Return every line of the records below unchanged and in the same order.

[start of DATASET ENTRIES]

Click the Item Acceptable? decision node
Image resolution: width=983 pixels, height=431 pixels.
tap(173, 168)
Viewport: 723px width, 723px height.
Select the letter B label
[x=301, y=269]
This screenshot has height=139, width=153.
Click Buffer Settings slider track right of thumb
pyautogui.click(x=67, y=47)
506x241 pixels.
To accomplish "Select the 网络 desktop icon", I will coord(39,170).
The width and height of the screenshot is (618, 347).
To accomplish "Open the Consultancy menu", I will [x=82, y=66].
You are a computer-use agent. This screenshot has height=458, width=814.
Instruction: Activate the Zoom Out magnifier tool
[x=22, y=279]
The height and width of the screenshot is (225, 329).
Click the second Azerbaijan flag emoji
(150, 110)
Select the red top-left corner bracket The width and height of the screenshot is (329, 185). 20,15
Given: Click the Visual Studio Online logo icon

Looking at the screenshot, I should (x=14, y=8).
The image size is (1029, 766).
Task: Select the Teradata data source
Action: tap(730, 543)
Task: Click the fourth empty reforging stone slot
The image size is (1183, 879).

[end of DATASET ENTRIES]

→ TASK ANSWER
Click the Item Acceptable? decision node
Image resolution: width=983 pixels, height=431 pixels.
tap(173, 168)
Viewport: 723px width, 723px height.
Select the letter B label
[x=301, y=269]
This screenshot has height=139, width=153.
Click Buffer Settings slider track right of thumb
pyautogui.click(x=67, y=47)
506x241 pixels.
To accomplish "Select the 网络 desktop icon", I will coord(39,170).
The width and height of the screenshot is (618, 347).
To accomplish "Open the Consultancy menu", I will [x=82, y=66].
You are a computer-use agent. This screenshot has height=458, width=814.
Instruction: Activate the Zoom Out magnifier tool
[x=22, y=279]
The height and width of the screenshot is (225, 329).
Click the second Azerbaijan flag emoji
(150, 110)
Select the red top-left corner bracket The width and height of the screenshot is (329, 185). 20,15
Given: Click the Visual Studio Online logo icon

Looking at the screenshot, I should (x=14, y=8).
The image size is (1029, 766).
Task: Select the Teradata data source
Action: tap(730, 543)
Task: Click the fourth empty reforging stone slot
The image size is (1183, 879).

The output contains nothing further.